More bandwidth optimizations are possible because Mali GPUs only have to write the color data for a tile back to memory once rendering is complete, and at this point you know its final state. You can compare the content of a tile with the current data already in main memory with a Cyclic Redundancy Check (CRC) check. This runs a process called ‘Transaction Elimination’. This process skips writing the tile to external memory if there is no change in color.
In many situations, Transaction Elimination does not help performance as the fragment shaders must still build the tile content.
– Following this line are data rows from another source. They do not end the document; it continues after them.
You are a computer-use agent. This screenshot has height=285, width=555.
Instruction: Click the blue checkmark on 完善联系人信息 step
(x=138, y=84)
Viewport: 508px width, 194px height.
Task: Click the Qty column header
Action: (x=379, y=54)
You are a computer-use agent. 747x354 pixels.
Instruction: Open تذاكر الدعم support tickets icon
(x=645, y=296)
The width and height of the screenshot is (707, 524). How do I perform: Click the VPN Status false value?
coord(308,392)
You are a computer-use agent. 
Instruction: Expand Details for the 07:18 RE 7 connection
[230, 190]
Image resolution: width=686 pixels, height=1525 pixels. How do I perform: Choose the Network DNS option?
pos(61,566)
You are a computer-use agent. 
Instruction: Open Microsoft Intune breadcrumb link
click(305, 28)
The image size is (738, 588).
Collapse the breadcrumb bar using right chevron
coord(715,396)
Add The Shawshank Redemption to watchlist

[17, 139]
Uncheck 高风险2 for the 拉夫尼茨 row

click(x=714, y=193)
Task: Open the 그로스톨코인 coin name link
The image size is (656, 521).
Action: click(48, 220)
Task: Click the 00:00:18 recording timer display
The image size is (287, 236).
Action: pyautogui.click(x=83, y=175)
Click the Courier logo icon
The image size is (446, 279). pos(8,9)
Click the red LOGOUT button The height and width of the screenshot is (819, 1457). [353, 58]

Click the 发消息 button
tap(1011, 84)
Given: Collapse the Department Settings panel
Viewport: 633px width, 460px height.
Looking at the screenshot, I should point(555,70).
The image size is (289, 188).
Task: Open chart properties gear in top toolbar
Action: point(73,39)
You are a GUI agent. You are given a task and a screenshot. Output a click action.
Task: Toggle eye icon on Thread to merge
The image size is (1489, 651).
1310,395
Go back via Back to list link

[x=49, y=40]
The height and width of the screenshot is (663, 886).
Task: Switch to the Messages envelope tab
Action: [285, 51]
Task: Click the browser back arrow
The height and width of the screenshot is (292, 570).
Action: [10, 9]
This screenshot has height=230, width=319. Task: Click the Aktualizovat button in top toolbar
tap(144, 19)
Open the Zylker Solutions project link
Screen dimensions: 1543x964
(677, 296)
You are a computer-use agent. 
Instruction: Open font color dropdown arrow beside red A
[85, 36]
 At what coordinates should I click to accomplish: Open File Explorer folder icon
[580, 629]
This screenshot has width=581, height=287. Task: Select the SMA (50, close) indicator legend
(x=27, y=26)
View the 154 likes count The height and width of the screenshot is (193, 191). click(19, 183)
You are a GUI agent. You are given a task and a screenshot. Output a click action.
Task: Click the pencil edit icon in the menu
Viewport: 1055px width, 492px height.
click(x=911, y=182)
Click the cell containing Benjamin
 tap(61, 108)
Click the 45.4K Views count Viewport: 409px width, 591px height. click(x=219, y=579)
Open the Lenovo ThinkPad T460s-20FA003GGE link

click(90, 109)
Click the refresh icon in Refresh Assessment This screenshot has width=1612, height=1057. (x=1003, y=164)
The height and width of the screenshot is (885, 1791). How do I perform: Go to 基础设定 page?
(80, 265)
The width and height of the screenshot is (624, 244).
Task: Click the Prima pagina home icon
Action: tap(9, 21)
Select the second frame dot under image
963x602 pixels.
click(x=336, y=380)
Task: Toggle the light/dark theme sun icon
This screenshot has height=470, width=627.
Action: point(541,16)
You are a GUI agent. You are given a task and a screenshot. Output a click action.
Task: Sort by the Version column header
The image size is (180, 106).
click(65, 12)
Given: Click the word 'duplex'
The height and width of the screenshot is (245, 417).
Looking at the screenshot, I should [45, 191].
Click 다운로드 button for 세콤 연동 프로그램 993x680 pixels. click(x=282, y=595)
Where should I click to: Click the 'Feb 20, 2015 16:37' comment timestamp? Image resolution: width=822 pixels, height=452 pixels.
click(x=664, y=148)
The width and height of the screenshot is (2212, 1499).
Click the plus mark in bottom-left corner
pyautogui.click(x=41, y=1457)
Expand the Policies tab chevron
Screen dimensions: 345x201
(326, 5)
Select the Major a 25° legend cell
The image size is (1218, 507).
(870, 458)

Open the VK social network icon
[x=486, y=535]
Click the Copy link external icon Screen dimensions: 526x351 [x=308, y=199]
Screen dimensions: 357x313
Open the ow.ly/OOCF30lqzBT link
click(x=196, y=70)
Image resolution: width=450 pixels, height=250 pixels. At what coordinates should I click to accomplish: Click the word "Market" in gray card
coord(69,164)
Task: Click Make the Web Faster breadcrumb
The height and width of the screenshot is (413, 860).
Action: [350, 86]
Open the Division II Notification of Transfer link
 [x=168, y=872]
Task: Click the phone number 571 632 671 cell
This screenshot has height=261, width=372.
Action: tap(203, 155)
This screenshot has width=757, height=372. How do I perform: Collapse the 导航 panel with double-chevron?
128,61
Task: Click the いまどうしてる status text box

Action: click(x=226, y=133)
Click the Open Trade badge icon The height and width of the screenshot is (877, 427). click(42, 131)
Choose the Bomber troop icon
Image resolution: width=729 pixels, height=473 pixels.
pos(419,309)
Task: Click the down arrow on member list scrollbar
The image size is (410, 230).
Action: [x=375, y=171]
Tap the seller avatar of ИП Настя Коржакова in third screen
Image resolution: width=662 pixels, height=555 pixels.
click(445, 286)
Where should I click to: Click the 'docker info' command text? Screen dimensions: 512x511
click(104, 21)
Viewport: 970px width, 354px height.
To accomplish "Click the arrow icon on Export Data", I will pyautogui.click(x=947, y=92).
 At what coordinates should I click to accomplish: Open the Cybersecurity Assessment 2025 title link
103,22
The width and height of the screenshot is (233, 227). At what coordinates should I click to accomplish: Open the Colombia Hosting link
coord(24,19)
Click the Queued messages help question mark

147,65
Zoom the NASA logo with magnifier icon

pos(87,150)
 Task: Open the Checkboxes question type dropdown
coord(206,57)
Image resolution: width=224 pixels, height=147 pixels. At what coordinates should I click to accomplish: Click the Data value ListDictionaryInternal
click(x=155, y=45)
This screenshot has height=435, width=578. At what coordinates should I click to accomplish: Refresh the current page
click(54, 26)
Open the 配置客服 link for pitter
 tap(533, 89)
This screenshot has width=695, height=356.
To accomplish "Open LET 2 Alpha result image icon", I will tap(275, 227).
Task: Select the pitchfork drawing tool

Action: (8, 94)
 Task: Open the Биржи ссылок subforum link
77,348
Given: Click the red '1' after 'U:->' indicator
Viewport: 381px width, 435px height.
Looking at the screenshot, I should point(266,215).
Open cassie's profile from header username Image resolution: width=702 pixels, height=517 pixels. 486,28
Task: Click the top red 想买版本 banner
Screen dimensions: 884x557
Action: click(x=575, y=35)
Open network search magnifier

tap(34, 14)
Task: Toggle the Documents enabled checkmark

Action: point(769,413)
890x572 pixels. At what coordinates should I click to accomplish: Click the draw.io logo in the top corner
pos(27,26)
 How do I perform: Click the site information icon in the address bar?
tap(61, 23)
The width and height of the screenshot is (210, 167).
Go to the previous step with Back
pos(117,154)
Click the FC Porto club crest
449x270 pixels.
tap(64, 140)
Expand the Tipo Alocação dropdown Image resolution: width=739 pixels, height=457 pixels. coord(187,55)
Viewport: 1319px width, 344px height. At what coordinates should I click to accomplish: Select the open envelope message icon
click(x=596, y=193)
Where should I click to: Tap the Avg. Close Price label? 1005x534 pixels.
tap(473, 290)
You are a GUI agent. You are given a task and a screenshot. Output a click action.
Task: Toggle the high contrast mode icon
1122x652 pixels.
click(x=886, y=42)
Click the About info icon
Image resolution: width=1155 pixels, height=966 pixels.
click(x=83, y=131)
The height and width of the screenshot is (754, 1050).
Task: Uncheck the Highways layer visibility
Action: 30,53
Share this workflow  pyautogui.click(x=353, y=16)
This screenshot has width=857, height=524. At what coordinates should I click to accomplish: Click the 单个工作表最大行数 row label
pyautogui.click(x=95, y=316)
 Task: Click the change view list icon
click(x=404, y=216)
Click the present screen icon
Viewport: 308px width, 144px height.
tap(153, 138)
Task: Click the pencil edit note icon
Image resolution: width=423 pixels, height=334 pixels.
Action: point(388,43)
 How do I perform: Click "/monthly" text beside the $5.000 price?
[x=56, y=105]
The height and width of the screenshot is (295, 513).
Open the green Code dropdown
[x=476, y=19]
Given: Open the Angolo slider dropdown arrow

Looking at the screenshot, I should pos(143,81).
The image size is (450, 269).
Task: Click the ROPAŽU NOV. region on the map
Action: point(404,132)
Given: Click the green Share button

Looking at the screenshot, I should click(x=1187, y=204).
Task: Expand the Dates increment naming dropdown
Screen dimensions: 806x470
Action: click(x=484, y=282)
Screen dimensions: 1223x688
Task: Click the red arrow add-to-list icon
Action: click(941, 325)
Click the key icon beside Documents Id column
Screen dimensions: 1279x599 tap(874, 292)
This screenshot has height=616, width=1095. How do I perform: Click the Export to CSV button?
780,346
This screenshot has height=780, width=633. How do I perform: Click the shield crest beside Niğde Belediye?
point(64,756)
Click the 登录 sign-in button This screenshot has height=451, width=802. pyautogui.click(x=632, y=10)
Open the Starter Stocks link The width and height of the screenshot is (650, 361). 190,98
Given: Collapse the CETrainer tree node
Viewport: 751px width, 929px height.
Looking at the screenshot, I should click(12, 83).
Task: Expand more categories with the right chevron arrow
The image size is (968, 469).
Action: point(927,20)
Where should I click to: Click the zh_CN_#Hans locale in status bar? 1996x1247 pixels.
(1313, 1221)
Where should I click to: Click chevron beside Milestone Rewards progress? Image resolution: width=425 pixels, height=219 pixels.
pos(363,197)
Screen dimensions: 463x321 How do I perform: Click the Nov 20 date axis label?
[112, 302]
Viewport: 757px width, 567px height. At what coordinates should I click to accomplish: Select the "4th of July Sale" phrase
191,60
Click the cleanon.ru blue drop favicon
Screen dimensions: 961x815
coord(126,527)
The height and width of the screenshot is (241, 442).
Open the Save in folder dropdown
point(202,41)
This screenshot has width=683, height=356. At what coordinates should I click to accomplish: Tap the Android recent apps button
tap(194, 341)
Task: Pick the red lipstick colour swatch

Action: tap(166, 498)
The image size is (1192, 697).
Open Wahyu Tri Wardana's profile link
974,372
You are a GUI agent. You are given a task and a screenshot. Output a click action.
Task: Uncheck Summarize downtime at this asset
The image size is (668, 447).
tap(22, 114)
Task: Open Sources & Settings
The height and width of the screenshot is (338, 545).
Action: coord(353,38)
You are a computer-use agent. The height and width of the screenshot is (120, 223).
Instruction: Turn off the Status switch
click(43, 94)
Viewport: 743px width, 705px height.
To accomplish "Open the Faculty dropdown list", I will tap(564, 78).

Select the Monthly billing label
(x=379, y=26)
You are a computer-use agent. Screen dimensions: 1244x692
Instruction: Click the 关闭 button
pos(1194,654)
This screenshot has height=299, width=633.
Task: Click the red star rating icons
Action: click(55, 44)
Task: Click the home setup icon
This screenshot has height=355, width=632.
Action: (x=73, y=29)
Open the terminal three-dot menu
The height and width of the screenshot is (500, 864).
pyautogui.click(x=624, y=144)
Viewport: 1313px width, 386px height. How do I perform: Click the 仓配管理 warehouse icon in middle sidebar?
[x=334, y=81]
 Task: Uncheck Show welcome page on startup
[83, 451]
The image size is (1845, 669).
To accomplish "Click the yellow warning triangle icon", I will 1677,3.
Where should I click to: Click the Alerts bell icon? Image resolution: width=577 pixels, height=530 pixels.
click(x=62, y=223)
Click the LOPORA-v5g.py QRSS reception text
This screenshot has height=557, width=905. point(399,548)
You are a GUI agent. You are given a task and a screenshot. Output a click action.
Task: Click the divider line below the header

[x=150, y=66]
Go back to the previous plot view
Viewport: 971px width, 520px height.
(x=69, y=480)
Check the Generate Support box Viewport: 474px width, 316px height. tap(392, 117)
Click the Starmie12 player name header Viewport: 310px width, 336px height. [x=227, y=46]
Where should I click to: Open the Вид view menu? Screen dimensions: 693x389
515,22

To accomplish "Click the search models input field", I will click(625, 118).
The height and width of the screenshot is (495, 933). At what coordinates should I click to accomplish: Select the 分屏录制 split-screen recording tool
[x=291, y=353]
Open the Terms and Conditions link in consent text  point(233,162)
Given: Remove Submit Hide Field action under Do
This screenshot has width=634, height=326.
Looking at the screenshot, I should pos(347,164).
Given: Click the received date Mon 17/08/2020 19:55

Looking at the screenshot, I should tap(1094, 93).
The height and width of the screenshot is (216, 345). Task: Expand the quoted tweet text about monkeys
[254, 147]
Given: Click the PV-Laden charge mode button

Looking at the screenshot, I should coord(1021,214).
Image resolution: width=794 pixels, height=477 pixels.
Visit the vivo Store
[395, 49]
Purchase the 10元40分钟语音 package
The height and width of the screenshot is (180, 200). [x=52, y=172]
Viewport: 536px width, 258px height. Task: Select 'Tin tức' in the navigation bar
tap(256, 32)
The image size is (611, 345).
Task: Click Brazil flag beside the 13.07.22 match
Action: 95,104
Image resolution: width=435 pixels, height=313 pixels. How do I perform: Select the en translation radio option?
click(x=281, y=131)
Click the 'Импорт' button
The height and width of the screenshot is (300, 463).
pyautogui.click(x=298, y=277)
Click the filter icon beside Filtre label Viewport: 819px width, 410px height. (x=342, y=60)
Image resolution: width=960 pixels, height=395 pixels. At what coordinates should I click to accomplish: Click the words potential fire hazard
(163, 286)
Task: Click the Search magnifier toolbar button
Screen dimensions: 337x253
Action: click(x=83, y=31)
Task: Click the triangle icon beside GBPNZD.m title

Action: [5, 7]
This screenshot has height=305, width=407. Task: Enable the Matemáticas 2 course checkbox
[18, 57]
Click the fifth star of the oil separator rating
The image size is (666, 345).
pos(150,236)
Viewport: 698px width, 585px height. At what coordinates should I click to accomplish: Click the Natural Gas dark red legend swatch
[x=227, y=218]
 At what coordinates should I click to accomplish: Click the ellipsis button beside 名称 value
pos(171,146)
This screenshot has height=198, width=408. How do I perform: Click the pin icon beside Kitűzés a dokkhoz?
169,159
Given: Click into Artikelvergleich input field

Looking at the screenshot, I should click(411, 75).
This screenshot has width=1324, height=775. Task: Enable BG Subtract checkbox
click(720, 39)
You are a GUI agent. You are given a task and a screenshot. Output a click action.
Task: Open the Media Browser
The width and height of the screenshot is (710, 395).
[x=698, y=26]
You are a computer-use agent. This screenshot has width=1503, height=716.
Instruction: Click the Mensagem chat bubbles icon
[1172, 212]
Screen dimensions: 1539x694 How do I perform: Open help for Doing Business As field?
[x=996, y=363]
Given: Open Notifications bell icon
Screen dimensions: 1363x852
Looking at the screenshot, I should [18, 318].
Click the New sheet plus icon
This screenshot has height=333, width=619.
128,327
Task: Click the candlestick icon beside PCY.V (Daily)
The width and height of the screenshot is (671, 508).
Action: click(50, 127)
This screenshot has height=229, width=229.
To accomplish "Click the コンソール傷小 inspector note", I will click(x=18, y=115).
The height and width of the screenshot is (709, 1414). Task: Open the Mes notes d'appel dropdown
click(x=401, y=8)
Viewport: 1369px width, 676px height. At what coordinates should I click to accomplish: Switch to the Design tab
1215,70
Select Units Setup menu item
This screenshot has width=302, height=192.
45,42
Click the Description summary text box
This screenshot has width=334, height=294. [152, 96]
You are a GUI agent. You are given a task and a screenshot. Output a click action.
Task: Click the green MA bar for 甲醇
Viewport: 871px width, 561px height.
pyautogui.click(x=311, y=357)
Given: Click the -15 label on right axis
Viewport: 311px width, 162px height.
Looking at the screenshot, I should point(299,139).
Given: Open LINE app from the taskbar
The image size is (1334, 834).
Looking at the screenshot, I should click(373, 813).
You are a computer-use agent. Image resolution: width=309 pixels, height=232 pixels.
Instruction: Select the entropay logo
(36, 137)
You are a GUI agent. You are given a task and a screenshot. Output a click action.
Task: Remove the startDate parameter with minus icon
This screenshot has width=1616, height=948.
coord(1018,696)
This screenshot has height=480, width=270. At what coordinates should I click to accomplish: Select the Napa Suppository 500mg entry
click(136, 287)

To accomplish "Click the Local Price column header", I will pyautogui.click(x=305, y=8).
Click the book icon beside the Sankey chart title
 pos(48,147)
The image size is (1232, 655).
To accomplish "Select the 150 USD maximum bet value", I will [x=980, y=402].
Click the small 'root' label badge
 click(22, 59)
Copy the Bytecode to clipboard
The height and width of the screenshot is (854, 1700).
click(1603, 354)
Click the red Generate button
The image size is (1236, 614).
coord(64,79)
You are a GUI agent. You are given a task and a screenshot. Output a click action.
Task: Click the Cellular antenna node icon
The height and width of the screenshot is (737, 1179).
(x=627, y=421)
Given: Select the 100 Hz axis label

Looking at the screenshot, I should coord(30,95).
However, the process greatly reduces the external memory bandwidth in many common use cases, such as UI rendering and casual gaming. As a result, it also reduces system power consumption.
Mali GPUs can also compress the color data for the tiles that they write out using a lossless compression scheme called Arm Frame Buffer Compression (AFBC), which lowers the bandwidth and power consumed even further.
Note that AFBC works for render-to-texture workloads. However, compression of the window surface requires an AFBC enabled display controller. Framebuffer compression therefore saves bandwidth multiple times; once on write out from the GPU and once each time that framebuffer is read.
Tile-based renderers enable some algorithms that would otherwise be too computationally expensive or too bandwidth heavy.
A tile is small enough that a Mali GPU can store enough samples locally in memory to allow Multi-Sample Anti-Aliasing (MSAA). As a result, the hardware can resolve multiple samples to a single pixel color during tile writeback to external memory without needing a separate resolve pass. The Mali architecture allows for very low performance overhead and bandwidth costs when performing anti-aliasing.
Some advanced techniques, such as deferred lighting, can benefit from fragment shaders programmatically accessing values that are stored in the framebuffer by previous fragments.
Traditional algorithms would implement deferred lighting using Multiple Render Target (MRT) rendering, writing back multiple intermediate values per pixel back to main memory, and then re-reading them in a second pass.